PAGE EXCERPT:
○ ○ ○ ○

Archive for May, 2004

United States is at War with Terror, Not Muslims

In response to my last piece in The Pueblo Chieftain, I received an anonymous e-mail to my Web site. The writer wrote, “Your story, ‘They don’t hate Americans, just the policies,’ isn’t correct. Why would they burn us alive, then hang us on a bridge; why would they cut us to pieces, why would they kill us in cold blood? The Americans there serving in the Armed Forces did not make the policies, they’re just there serving, yet they get punished by the Muslims just for being an American. That’s hatred. I disagree with you.”

The writer here has committed an understandable and typical mistake. We should not mistake the actions of a few Muslims for the feelings of all Muslims. President Bush himself has made the same point in decrying the abuse of Iraqi prisoners. Don’t judge all of America as being disrespectful and abusive toward Muslims because of the actions of a misguided few.

Certainly, a vocal minority of all Muslims worldwide holds hatred for America. But what population in the world today does not? American policies are hated everywhere, unfortunately. Just ask the French! Furthermore, when American involvement is perceived as invasion, some members of that vocal minority will engage in what they feel is self-defense. Whether that is right or wrong, it is a natural risk we take in our noble efforts to help the people of Iraq. News reports say that Iraqis are horrified by the killing and mutilation of Americans abroad, as most Muslims probably are. It goes against all standards of decency in Islam and is counter to rules prescribed in Islam for combat. Polls of Iraqis show that a majority actually welcomes the U.S. presence. Are we, as Americans, going to abandon the poor and hungry people of Iraq who desperately need us because a vicious few have engaged in the most abhorrent of shock tactics?

In order to win the war on terror, it’s important that we not lose sight of the goal. Our goal is not to eradicate Islam. If you truly believe that is the goal, then prepare yourself to lose the war on terror. More than a billion of the world’s inhabitants are Muslim, about one-sixth of the world’s population. This number means that one in six people in the world is Muslim. Just for comparison’s sake, the population of the United States is about 300 million. Based on the numbers alone then, we Americans are quite outmatched. Add in that Muslims are spread all over the globe, in every corner of the Earth, and with all kinds of ethnicities and languages, and we face even worse odds.

The Muslim world is not all the same. The strategies to attack one Muslim population cannot necessarily be applied to another on the other side of the world.

Other countries and empires have done their best, devoting far more resources than the U.S. has, to decimate the Muslim population, and at times when it was smaller. They all have failed, and sometimes the failure sent off shockwaves that prompted the beginning of the end for that nation. Some of you may remember that the Soviet Union invaded Afghanistan in 1979. The Russians, by their own admission, assumed the invasion would be swift and simple. How hard could it be to defeat a ragtag band of scraggly, dusty Third Worlders and establish a communist satellite? They soon found out it was impossible.

The resources the Soviet Union dedicated to the perpetual war with Afghanistan put a second burden on the empire, already engaged in a costly arms race with the United States. Buckling under the pressure, President Mikhail Gorbachev ordered Russia’s withdrawal from Afghanistan in 1988. The turbaned, tattered warriors – some descendants of the fierce Genghis Khan – had devastated the Western front of the Soviet Union. One of the world’s most powerful superpowers was brought down by a fierce, tribal civilization.

○ ○ ○ ○

Entries for locating text and elements:
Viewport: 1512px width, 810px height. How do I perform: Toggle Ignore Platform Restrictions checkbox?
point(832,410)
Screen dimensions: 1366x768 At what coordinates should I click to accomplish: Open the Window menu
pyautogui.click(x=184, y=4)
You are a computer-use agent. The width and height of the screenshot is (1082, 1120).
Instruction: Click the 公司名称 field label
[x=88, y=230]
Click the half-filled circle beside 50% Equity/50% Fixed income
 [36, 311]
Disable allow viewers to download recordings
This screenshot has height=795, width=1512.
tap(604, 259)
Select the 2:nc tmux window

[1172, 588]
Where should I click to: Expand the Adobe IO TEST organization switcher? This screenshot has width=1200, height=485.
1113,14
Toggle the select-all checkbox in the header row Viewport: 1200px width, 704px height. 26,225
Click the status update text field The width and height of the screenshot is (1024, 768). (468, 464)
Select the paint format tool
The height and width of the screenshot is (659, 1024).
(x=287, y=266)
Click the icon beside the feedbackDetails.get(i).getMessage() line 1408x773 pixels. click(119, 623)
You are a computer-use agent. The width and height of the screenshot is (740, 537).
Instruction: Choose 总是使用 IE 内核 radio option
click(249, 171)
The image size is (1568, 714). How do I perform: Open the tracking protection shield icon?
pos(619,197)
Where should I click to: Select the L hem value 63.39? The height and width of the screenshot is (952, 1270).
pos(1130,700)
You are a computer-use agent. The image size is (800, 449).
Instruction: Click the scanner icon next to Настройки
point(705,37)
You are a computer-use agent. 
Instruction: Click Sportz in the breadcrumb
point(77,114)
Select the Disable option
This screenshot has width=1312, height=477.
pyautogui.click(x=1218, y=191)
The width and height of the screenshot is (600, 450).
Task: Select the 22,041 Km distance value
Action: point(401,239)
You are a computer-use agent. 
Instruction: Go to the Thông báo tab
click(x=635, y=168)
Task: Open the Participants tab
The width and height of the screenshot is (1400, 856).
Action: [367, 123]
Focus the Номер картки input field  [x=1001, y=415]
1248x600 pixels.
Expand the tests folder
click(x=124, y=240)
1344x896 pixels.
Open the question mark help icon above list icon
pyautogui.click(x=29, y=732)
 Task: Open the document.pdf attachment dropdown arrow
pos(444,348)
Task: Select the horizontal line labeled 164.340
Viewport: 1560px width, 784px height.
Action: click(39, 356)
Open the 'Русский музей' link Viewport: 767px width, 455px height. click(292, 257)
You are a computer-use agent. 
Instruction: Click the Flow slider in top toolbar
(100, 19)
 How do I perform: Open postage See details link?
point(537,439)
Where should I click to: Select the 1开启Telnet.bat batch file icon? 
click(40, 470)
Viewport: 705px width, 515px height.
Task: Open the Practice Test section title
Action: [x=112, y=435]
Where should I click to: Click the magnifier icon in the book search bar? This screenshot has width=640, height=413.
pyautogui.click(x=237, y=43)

○ ○ ○ ○

PARTS OF THE EXERCISE:
**1.** Reproduce the passage of the war-on-terror column from "The writer here" up to and including "a misguided few.".
**2.** List every person mentioned by name in the war-on-terror column.
**3.** Carry on writing the war-on-terror column after its last sentence.

RESPONSES:
**1.**
The writer here has committed an understandable and typical mistake. We should not mistake the actions of a few Muslims for the feelings of all Muslims. President Bush himself has made the same point in decrying the abuse of Iraqi prisoners. Don’t judge all of America as being disrespectful and abusive toward Muslims because of the actions of a misguided few.

**2.**
President Bush
Mikhail Gorbachev
Genghis Khan

**3.**
This story is only one of many where Muslims have prevailed over insurmountable odds. CIA documents now available show that the United States supplied weapons and aid to these Afghan fighters, assuming fully that the Russians would slaughter them. The United States’ goal was simply to distract the Soviet Union’s attention to gain an upper hand in the Cold War. While the United States did achieve this goal, even the CIA was surprised that the Afghans won. We had sent these tribal warriors to their deaths, with our U.S. guns. No one was more surprised than we were when they actually lived and won!

To convert the war on terror into a war on Islam would be a mistake. We simply cannot go to war with more than 1 billion of the world’s population. We will lose. President Bush, Secretaries Rumsfeld and Powell know this fact and, for that reason, state that that War on Terror is not a war on Islam. Although these sound bites appear simply to be politically correct rhetoric, truthfully they are the administration’s prudent recognition that a war against Islam is impossible to win. The famous Islamic scholar, and former Catholic nun, Karen Armstrong has noted in her writing that whenever Muslims have been pressured by external forces, they have prevailed triumphant.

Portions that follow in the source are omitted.